Masyarakat Hindu di Bali tidak asing dengan keberadaan dua patung ini. Mereka berdua disebut Dwarapala, yakni sosok penjaga pintu gerbang. Ekspresinya yang seram menyimpan kesan ketegasan dan peringatan bagi siapa pun agar tidak sembarangan masuk ke tempat yang dimaksud. Namun demikian, senyumnya tetap menyiratkan keramahan.
Masing-masing dari patung ini bernama Nandiswara yang terletak di sebelah kanan (kiri pintu gerbang) dan Mahakala yang terletak di sebelah kiri (kanan pintu gerbang). Keberadaan keduanya dikaitkan dengan kekuatan Dewa Siwa sebagai salah satu manifestasi Tuhan dalam Agama Hindu.
Berdasarkan pustaka Uttara Kandha, diceritakan ketika Dewa Indra bertapa di gunung Kailasa bersama para dewa lainnya, datanglah Rahwana untuk mengganggu. Dengan kehebatannya, Rahwana mengangkat Gunung Kailasa sehingga tapa para dewa menjadi gagal.

▶ _DATA YANG DITAMPILKAN_

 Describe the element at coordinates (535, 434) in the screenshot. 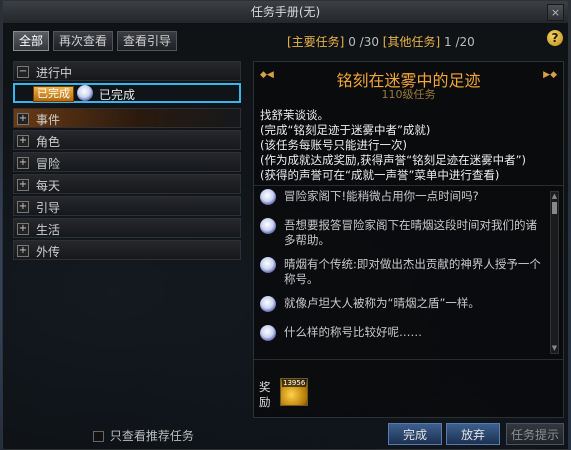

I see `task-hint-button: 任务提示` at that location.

---

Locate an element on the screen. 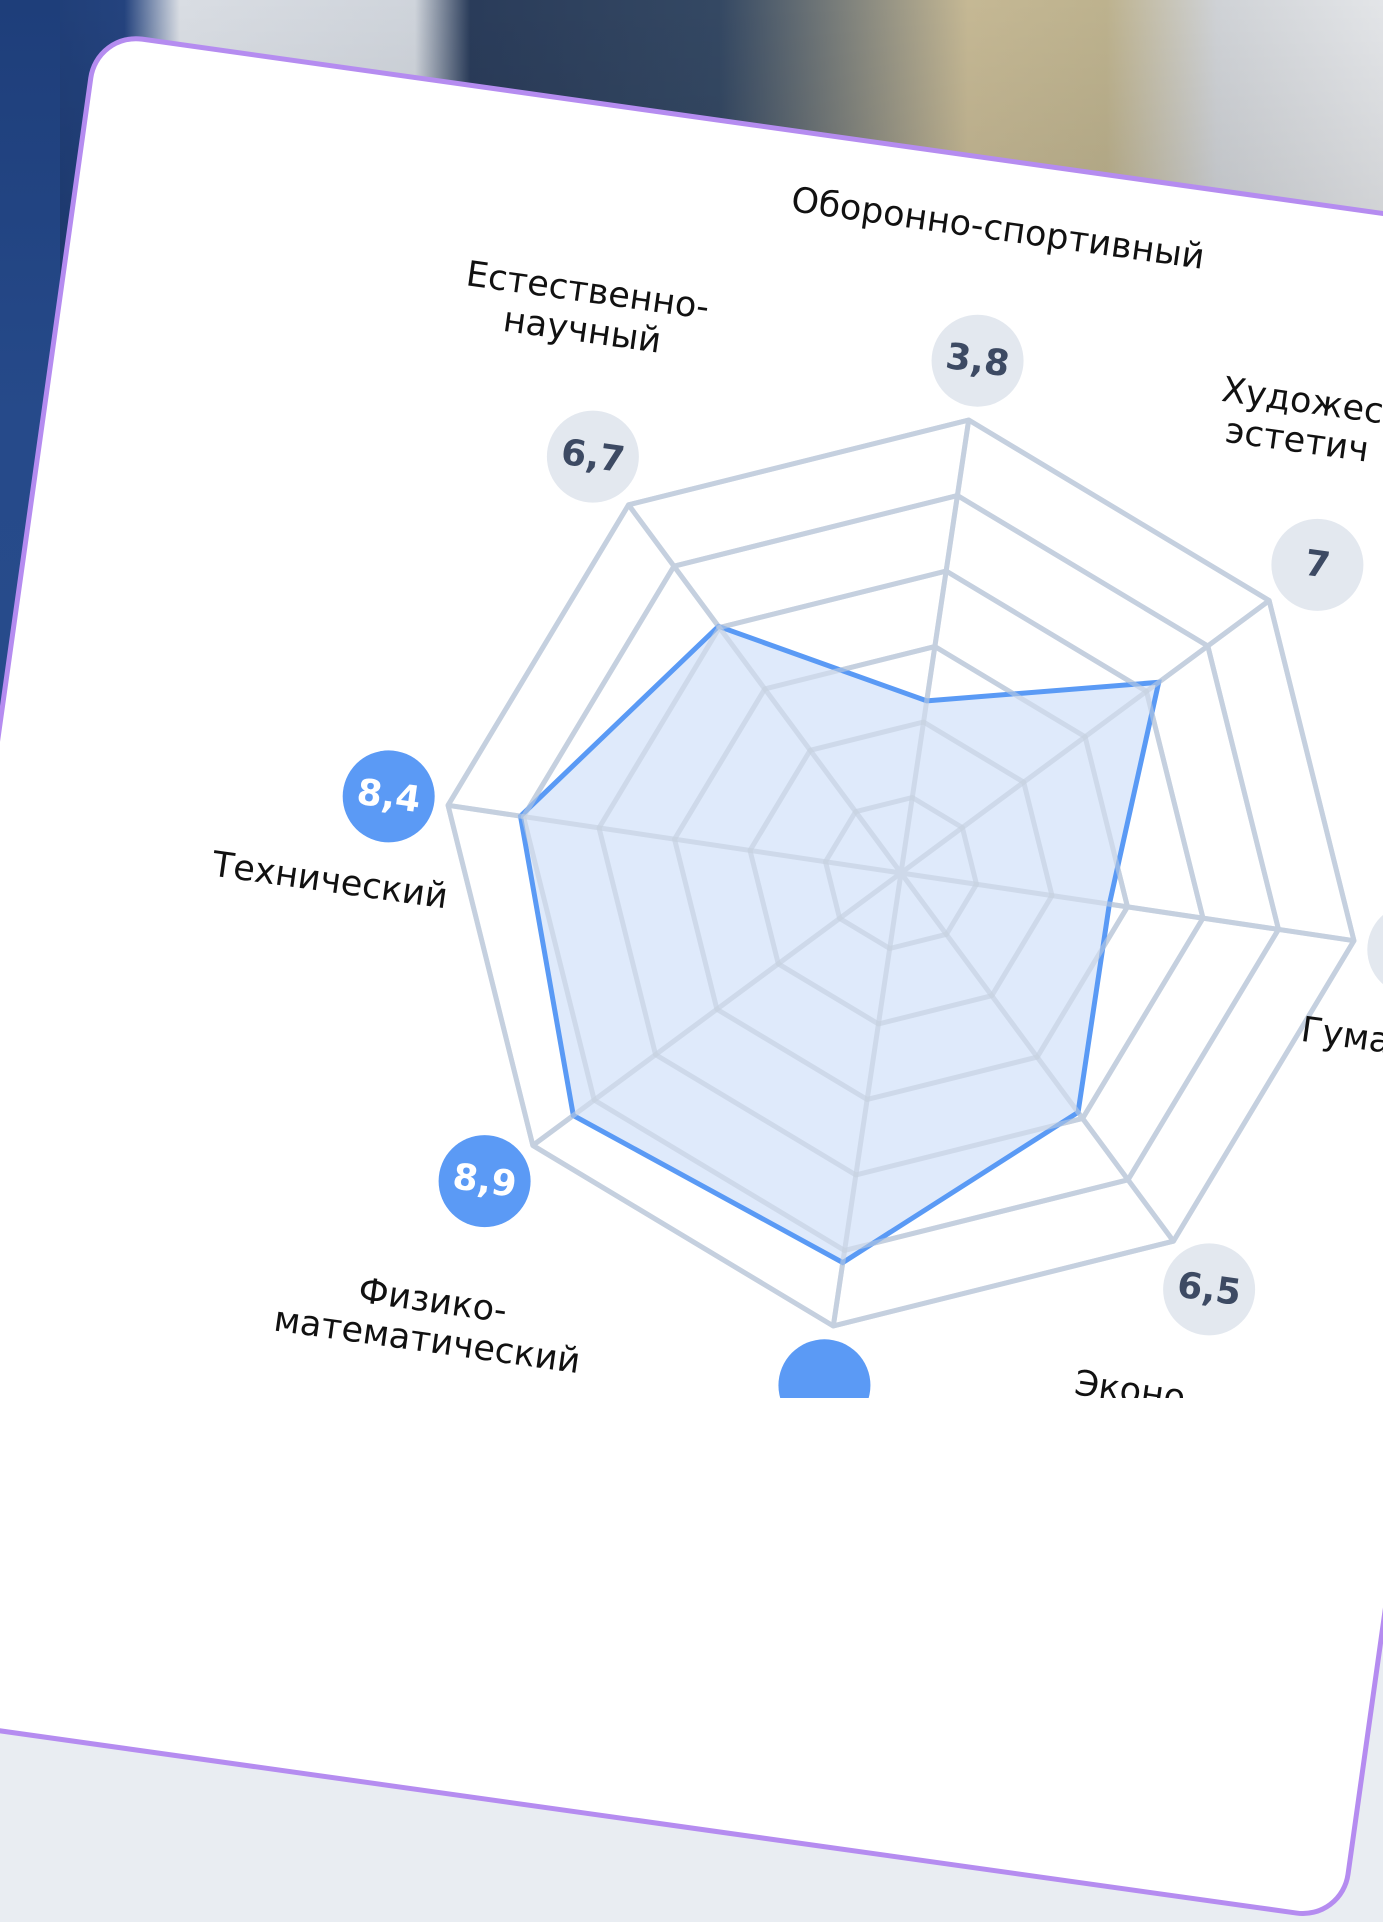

▶ _DAFTAR TUGAS_
(A) Tentukan apakah setiap pernyataan berikut sesuai dengan teks tentang Dwarapala, lalu jawab ya atau tidak disertai kutipan persis dari teks yang menjadi dasarnya. (i) Patung Nandiswara terletak di sebelah kanan, yaitu di kiri pintu gerbang. (ii) Rahwana datang ke Gunung Kailasa untuk membantu para dewa bertapa. (iii) Keberadaan kedua patung dikaitkan dengan kekuatan Dewa Wisnu.
(B) Tuliskan ulang dengan persis bagian teks tentang Dwarapala mulai dari kata-kata "Masing-masing dari patung" sampai dengan kata-kata "dalam Agama Hindu.", kedua bagian itu ikut disalin.

▶ _JAWABAN TUGAS_
(A)
(i) Ya: "Nandiswara yang terletak di sebelah kanan (kiri pintu gerbang)".
(ii) Tidak: "datanglah Rahwana untuk mengganggu".
(iii) Tidak: "Keberadaan keduanya dikaitkan dengan kekuatan Dewa Siwa".

(B)
Masing-masing dari patung ini bernama Nandiswara yang terletak di sebelah kanan (kiri pintu gerbang) dan Mahakala yang terletak di sebelah kiri (kanan pintu gerbang). Keberadaan keduanya dikaitkan dengan kekuatan Dewa Siwa sebagai salah satu manifestasi Tuhan dalam Agama Hindu.